Riyadh boosted production on its own. Since then, the Arab Spring has deepened fault lines between some member governments and created new fissures.

Arab Gulf OPEC members—Saudi Arabia, Kuwait, Qatar and the U.A.E. have long been aligned politically, largely in opposition to neighbor and OPEC colleague Iran. That rivalry has intensified as proxy wars have raged in Iraq and Syria.

At the same time, the Gulf Arab alliance has frayed. Saudi Arabia, Qatar and the U.A.E., for instance, have all backed different factions in the various uprisings that have raged across the Middle East.
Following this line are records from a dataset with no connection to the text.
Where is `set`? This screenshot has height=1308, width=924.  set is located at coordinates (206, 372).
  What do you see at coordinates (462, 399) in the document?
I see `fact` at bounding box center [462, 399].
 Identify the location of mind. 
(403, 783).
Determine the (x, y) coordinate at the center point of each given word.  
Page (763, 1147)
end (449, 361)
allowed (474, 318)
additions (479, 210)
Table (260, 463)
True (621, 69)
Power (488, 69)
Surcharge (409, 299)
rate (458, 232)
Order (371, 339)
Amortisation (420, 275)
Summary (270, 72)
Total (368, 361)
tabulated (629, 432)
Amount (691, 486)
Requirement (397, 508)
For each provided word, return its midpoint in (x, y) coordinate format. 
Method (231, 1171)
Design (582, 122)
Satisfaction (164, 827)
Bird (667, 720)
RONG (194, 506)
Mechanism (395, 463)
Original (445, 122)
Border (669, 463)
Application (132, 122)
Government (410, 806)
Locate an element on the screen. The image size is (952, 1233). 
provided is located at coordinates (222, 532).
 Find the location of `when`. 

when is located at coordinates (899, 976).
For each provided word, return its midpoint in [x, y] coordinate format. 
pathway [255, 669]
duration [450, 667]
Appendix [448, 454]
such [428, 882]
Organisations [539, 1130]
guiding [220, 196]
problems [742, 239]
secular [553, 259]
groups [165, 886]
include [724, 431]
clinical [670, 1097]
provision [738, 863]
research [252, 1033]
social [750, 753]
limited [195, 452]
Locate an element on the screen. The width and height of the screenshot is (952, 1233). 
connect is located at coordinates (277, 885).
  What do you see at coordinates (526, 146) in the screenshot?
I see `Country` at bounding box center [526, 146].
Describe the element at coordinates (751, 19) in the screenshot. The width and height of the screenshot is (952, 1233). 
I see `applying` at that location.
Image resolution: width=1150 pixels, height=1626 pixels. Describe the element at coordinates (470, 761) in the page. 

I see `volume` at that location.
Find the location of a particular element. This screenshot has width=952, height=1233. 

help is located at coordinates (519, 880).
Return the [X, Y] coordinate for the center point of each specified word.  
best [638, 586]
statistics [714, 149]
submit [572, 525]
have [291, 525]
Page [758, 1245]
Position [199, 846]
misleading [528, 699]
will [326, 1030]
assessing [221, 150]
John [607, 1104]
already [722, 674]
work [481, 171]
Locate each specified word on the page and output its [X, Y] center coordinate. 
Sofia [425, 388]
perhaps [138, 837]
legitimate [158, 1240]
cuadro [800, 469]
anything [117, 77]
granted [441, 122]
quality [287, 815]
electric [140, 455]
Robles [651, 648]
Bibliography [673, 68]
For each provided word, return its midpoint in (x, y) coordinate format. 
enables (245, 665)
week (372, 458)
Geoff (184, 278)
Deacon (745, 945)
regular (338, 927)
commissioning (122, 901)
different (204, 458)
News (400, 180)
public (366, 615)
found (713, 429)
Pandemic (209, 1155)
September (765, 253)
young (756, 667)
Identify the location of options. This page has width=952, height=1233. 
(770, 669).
Mr. Naimi, who for years was the most influential voice at the group's meetings, has taken an unusually low profile at recent gatherings.

Traditionally, OPEC delegations would fly into Vienna ahead of the group's semiannual meetings, set up camp at the city's best hotels, then mingle with counterparts and oil executives over dinners or private meetings.

Mr. Naimi used to arrive early to build consensus with other members, while signaling Saudi thinking to reporters. He would often invite journalists to jog around Vienna with him and appeared to revel in the meetings' give-and-take.

At OPEC's latest meeting this summer, Mr. Naimi turned up at the last minute, jetting in for just a few hours midway through a family vacation in the German-Austrian Alps, according to OPEC officials. He surprised other delegates at the one session he attended by calling for OPEC to reduce its gatherings to just one a year, these officials said.

Members would instead be able to "consult remotely," Mr. Naimi said, according to a delegate familiar with the minutes of the meeting. Mr. Naimi's underlying message, this delegate said, was "we don't need a meeting. People come and make nice when at the end of the day, Saudi Arabia carries the burden of balancing the oil market."

"He feels there is no point in talking," this delegate said, "as everyone does as they please."